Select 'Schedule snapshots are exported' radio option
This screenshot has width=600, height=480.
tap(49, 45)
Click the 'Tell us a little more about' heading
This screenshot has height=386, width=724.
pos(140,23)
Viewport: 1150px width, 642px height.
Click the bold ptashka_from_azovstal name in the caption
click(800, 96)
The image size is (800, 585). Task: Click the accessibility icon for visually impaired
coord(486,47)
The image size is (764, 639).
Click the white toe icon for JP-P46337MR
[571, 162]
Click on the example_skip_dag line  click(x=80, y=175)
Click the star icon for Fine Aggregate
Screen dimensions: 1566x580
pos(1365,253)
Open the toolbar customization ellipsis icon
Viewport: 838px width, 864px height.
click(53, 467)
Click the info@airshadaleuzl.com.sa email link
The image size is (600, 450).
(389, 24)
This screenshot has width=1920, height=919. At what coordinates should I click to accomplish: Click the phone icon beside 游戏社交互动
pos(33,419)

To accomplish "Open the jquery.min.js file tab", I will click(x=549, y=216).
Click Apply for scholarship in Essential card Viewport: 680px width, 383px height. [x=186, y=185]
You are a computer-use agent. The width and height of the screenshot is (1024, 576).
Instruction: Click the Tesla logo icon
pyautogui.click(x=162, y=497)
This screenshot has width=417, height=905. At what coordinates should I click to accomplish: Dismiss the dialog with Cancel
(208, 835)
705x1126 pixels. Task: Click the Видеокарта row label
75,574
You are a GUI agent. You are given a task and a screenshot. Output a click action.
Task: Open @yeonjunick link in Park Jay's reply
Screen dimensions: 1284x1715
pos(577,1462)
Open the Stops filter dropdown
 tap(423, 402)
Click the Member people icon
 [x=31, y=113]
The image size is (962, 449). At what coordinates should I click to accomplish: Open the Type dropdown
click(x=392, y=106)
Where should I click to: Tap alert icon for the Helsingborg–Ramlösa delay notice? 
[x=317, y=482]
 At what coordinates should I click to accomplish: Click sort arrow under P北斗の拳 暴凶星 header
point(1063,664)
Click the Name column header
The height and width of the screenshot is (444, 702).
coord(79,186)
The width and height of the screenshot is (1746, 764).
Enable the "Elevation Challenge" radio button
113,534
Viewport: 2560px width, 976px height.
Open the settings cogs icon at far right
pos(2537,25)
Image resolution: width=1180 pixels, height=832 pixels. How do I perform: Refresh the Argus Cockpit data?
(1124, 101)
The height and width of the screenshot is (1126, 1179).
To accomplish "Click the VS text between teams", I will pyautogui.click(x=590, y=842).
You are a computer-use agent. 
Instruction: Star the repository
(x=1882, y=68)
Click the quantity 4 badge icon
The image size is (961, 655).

Your goal. Set down every record once more, exactly as written.

Answer to this problem.
Select 'Schedule snapshots are exported' radio option
This screenshot has width=600, height=480.
tap(49, 45)
Click the 'Tell us a little more about' heading
This screenshot has height=386, width=724.
pos(140,23)
Viewport: 1150px width, 642px height.
Click the bold ptashka_from_azovstal name in the caption
click(800, 96)
The image size is (800, 585). Task: Click the accessibility icon for visually impaired
coord(486,47)
The image size is (764, 639).
Click the white toe icon for JP-P46337MR
[571, 162]
Click on the example_skip_dag line  click(x=80, y=175)
Click the star icon for Fine Aggregate
Screen dimensions: 1566x580
pos(1365,253)
Open the toolbar customization ellipsis icon
Viewport: 838px width, 864px height.
click(53, 467)
Click the info@airshadaleuzl.com.sa email link
The image size is (600, 450).
(389, 24)
This screenshot has width=1920, height=919. At what coordinates should I click to accomplish: Click the phone icon beside 游戏社交互动
pos(33,419)

To accomplish "Open the jquery.min.js file tab", I will click(x=549, y=216).
Click Apply for scholarship in Essential card Viewport: 680px width, 383px height. [x=186, y=185]
You are a computer-use agent. The width and height of the screenshot is (1024, 576).
Instruction: Click the Tesla logo icon
pyautogui.click(x=162, y=497)
This screenshot has width=417, height=905. At what coordinates should I click to accomplish: Dismiss the dialog with Cancel
(208, 835)
705x1126 pixels. Task: Click the Видеокарта row label
75,574
You are a GUI agent. You are given a task and a screenshot. Output a click action.
Task: Open @yeonjunick link in Park Jay's reply
Screen dimensions: 1284x1715
pos(577,1462)
Open the Stops filter dropdown
 tap(423, 402)
Click the Member people icon
 [x=31, y=113]
The image size is (962, 449). At what coordinates should I click to accomplish: Open the Type dropdown
click(x=392, y=106)
Where should I click to: Tap alert icon for the Helsingborg–Ramlösa delay notice? 
[x=317, y=482]
 At what coordinates should I click to accomplish: Click sort arrow under P北斗の拳 暴凶星 header
point(1063,664)
Click the Name column header
The height and width of the screenshot is (444, 702).
coord(79,186)
The width and height of the screenshot is (1746, 764).
Enable the "Elevation Challenge" radio button
113,534
Viewport: 2560px width, 976px height.
Open the settings cogs icon at far right
pos(2537,25)
Image resolution: width=1180 pixels, height=832 pixels. How do I perform: Refresh the Argus Cockpit data?
(1124, 101)
The height and width of the screenshot is (1126, 1179).
To accomplish "Click the VS text between teams", I will pyautogui.click(x=590, y=842).
You are a computer-use agent. 
Instruction: Star the repository
(x=1882, y=68)
Click the quantity 4 badge icon
The image size is (961, 655).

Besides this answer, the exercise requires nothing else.